### Vorliegender Text:
_ _ _
Die Ergebnisse zeigen, dass Wahlsysteme freier Listen einen negativen Einfluss auf die Wahlbeteiligung haben.Footnote 1 Dieser Befund ist in Einklang mit der Literatur zu den Auswirkungen von personalisierten Wahlsystemen bei nationalen Hauptwahlen (Söderlund 2017). Die Erwartung, dass die kommunale Wahlbeteiligung mit steigender Gemeindegröße abnimmt, kann hingegen nur mit Einschränkung bestätigt werden. Auch kann ein Einfluss des lokalen Parteiensystems nur unter Vorbehalt nachgewiesen werden. Gemeinden mit nationalisiertem Parteiensystem genießen zwar eine höhere Wahlbeteiligung, aber der Effekt ist nur von geringem Umfang und kann lediglich auf der Aggregatdatenebene geschätzt werden. In Einklang mit der Nebenwahlthese (Reif und Schmitt 1980) zeigt sich zudem, dass die Wahrscheinlichkeit der individuellen Wahlteilnahme mit der wahrgenommenen Bedeutung der Kommunalwahlen steigt.
_ _ _
### Aufgabenstellung:
A. Welchen Einfluss haben Wahlsysteme freier Listen laut dem vorliegenden Text auf die Wahlbeteiligung?
B. Schreiben Sie aus dem vorliegenden Text die Passage ab, die mit „Die Ergebnisse zeigen, dass“ beginnt und bis „der Kommunalwahlen steigt.“ reicht.

### Gespeicherte Daten:
_ _ _
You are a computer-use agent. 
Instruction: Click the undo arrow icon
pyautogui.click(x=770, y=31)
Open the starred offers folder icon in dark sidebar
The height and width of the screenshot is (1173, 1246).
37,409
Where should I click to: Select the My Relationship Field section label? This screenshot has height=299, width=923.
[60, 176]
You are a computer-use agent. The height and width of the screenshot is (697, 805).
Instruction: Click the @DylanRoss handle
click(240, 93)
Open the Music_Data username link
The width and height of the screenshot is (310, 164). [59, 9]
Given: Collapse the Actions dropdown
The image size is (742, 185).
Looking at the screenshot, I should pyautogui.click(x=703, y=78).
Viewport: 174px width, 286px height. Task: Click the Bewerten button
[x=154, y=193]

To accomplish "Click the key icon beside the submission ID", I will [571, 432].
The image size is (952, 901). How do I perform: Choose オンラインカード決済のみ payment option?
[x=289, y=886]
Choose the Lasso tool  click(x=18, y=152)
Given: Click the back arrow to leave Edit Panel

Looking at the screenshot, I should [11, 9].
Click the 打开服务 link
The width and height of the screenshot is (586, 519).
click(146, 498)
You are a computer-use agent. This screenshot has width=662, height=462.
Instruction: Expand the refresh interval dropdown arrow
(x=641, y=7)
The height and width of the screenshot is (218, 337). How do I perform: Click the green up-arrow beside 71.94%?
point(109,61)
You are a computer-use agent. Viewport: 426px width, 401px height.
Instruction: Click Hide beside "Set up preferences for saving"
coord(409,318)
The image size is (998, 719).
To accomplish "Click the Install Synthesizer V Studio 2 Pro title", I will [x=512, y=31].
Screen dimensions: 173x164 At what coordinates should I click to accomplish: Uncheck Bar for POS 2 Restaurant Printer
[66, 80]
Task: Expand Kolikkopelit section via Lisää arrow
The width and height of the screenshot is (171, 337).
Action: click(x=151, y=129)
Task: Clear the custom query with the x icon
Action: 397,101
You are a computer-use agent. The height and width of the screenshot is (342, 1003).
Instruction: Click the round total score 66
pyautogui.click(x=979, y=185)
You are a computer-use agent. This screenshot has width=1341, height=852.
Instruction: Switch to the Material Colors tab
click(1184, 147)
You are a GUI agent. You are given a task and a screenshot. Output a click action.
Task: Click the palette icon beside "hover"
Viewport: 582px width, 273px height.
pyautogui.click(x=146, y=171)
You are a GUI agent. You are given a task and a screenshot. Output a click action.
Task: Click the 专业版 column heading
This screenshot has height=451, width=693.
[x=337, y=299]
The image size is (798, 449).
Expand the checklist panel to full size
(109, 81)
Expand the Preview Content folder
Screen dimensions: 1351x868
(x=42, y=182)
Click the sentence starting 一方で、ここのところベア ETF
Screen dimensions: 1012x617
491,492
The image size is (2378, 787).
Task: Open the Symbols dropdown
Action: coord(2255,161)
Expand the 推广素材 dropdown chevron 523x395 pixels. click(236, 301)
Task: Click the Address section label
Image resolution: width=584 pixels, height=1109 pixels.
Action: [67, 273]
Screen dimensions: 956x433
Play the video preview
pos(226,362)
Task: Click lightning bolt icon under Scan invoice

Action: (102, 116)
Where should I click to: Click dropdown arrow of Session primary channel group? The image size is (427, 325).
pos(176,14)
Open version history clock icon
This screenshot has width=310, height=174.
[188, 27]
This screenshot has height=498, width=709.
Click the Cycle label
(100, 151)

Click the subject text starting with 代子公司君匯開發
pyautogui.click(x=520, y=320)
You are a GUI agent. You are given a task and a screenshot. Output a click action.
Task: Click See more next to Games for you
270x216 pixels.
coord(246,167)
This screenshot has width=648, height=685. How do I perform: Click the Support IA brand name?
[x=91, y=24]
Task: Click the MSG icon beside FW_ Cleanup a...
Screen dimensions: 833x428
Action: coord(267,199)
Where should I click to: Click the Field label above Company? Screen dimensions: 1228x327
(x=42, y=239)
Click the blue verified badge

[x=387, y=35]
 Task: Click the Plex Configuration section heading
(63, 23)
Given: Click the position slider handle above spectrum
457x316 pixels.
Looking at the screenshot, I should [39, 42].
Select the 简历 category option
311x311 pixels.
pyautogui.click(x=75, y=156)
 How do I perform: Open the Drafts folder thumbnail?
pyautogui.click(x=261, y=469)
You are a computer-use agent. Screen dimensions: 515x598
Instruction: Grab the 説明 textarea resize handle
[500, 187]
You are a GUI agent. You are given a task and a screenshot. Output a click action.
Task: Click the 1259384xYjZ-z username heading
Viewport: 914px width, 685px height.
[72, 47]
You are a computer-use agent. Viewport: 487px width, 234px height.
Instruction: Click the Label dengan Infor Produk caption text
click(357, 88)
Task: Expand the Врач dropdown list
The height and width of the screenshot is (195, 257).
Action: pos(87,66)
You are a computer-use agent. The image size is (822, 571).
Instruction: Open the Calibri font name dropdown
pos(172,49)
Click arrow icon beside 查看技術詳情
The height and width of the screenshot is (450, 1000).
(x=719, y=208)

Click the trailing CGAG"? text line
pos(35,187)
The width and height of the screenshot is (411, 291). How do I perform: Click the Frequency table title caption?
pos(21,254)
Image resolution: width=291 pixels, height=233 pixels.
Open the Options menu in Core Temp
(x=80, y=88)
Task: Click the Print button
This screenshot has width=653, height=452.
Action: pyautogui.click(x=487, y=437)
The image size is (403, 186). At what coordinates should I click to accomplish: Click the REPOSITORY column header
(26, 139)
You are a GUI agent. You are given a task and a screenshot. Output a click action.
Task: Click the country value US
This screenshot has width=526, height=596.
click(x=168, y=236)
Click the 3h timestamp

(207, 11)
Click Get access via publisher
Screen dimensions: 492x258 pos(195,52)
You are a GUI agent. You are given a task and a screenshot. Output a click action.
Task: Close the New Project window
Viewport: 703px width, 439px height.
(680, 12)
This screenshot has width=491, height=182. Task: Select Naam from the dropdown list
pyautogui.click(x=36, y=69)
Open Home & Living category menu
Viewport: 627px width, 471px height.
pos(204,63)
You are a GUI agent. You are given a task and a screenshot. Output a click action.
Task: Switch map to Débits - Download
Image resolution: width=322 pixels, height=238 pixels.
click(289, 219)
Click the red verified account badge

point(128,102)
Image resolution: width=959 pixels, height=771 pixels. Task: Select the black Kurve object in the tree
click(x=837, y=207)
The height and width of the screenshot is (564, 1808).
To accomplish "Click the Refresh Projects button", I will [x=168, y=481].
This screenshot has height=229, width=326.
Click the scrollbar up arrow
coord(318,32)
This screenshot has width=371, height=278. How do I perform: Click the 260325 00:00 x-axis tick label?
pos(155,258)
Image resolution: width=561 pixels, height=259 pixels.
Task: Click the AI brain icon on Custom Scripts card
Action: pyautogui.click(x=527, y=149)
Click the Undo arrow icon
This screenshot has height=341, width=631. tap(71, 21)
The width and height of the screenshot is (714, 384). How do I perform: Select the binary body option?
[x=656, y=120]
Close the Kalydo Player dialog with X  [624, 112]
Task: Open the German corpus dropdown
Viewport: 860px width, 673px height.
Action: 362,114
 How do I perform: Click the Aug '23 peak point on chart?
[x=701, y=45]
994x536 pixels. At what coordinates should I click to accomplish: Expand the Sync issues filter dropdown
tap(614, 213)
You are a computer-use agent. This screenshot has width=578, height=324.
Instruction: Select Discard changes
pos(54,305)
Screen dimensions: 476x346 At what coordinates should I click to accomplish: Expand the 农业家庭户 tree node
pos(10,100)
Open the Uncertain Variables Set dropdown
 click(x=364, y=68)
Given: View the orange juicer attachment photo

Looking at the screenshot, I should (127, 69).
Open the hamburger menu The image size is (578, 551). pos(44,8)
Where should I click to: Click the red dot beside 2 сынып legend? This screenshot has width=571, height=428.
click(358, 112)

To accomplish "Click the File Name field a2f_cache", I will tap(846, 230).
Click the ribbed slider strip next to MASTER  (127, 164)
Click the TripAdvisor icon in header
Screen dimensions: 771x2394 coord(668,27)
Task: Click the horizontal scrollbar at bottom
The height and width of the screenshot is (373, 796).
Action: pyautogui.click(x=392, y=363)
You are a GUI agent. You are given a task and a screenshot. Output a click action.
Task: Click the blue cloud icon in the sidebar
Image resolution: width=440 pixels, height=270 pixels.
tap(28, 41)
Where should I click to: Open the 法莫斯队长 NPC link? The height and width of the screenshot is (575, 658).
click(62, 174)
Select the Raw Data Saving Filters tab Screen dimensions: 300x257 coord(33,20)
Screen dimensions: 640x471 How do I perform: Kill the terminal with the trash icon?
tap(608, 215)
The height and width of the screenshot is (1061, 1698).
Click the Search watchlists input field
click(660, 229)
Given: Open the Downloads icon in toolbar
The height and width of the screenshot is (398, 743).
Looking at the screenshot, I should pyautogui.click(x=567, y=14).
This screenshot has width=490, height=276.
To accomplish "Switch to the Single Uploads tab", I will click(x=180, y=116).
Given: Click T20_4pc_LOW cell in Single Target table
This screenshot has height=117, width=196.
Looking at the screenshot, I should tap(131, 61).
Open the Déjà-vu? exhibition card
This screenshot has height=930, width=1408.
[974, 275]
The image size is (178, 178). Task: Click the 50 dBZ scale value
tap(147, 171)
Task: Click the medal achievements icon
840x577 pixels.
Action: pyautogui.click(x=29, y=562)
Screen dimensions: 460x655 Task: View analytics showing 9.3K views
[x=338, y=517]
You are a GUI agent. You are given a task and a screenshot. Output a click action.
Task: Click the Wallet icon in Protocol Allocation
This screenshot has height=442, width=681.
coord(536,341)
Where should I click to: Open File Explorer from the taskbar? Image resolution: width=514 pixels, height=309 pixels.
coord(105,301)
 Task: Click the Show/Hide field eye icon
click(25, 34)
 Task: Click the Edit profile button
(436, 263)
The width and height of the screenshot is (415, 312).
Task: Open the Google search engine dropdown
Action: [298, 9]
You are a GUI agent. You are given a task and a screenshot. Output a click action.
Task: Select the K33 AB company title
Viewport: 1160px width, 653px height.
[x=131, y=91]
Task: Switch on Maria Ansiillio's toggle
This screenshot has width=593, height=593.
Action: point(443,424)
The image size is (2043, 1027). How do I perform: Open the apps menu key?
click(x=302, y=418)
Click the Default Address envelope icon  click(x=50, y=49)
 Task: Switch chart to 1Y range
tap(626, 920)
_ _ _
### Antworten:
A. Sie haben einen negativen Einfluss auf die Wahlbeteiligung.

B.
Die Ergebnisse zeigen, dass Wahlsysteme freier Listen einen negativen Einfluss auf die Wahlbeteiligung haben.Footnote 1 Dieser Befund ist in Einklang mit der Literatur zu den Auswirkungen von personalisierten Wahlsystemen bei nationalen Hauptwahlen (Söderlund 2017). Die Erwartung, dass die kommunale Wahlbeteiligung mit steigender Gemeindegröße abnimmt, kann hingegen nur mit Einschränkung bestätigt werden. Auch kann ein Einfluss des lokalen Parteiensystems nur unter Vorbehalt nachgewiesen werden. Gemeinden mit nationalisiertem Parteiensystem genießen zwar eine höhere Wahlbeteiligung, aber der Effekt ist nur von geringem Umfang und kann lediglich auf der Aggregatdatenebene geschätzt werden. In Einklang mit der Nebenwahlthese (Reif und Schmitt 1980) zeigt sich zudem, dass die Wahrscheinlichkeit der individuellen Wahlteilnahme mit der wahrgenommenen Bedeutung der Kommunalwahlen steigt.